AFTER-THE-CURFEW
I’m a sucker for restored classics at a film festival. What better way to catch up on an unearthed masterpiece from yesteryear than in a boffed up print on the big screen in a crowded auditorium of like-minded cineastes. I knew nothing about Usmar Ismail’s 1953 film other than what the HKIFF programme told me: a rarely-seen classic from “the godfather of Indonesian Cinema.” Sold.

The story follows a young soldier, Iskander (A. N. Alcaff) as he returns home from the war against the Dutch to his fiancee, who still lives with her father and brother. They put a roof over his head and father-in-law even gets him a desk job, but it only takes a few hours before this tortured soul, haunted by his war crimes, has gotten himself fired and fallen in with his old war buddies, who have evolved into gangsters. Before the night is out, Iskander has broken curfew, committed murder and is headed for a tragic end.

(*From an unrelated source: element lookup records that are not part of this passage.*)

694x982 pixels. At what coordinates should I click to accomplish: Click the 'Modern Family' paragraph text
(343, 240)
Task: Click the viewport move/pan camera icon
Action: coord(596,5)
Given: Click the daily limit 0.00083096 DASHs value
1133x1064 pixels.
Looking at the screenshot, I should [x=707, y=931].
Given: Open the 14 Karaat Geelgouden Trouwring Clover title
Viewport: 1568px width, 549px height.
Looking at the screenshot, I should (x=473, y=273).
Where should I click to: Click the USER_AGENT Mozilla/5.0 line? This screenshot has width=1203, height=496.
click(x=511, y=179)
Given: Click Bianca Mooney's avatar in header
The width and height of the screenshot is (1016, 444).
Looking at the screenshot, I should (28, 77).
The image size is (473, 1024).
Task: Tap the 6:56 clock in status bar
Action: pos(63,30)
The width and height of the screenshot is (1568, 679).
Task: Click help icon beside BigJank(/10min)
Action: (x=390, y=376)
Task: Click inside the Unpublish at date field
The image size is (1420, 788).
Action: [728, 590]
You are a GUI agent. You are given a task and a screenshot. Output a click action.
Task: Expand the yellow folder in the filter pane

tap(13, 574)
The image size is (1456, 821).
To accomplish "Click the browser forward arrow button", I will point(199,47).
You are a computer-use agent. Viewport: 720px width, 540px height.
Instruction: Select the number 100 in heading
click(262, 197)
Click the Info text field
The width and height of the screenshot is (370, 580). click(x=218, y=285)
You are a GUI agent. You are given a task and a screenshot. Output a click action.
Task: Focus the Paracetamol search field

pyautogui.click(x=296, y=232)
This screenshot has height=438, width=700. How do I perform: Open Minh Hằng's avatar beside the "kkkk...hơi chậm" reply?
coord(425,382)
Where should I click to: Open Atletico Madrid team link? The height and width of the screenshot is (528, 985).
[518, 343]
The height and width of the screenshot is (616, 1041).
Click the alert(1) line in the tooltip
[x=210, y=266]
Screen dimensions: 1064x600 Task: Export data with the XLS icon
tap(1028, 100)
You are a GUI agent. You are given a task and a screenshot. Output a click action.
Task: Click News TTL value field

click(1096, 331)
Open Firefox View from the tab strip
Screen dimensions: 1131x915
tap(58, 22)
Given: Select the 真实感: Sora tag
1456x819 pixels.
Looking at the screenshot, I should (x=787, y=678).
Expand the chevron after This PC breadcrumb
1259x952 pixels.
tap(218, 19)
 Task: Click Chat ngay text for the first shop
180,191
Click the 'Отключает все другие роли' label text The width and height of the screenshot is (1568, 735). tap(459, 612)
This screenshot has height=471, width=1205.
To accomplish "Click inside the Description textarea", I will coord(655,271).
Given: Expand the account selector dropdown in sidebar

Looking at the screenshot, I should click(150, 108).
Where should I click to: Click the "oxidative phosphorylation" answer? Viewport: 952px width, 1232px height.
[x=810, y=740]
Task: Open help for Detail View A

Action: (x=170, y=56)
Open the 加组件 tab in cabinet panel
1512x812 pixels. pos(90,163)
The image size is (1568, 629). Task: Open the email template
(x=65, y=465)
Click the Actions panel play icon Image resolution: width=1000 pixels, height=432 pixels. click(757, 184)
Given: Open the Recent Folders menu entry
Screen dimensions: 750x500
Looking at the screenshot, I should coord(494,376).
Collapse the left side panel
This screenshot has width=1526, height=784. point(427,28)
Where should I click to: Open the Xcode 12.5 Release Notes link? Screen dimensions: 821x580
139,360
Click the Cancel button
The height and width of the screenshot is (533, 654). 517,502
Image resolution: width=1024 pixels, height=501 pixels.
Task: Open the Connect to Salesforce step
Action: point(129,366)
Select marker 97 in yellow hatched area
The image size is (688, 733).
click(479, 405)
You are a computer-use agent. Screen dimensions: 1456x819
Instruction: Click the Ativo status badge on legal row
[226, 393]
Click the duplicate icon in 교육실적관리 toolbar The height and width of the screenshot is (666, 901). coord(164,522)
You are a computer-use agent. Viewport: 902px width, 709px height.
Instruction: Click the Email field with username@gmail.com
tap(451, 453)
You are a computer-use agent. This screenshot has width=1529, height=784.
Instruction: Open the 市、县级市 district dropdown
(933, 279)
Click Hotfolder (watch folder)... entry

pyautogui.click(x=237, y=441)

It’s a great noirish script and there are plenty of dramatic moments that Ismail builds effectively, helped by some ambitious cinematography, however After the Curfew fails to truly come alive due to pretty lousy actiong from pretty much everyone onscreen. The deliveries are poor, timing off and the pacing of the whole pace feels hesitant when it should be taut and increasingly thrilling. That said, there is enough promise on display that I am curious to see more of Ismail’s work.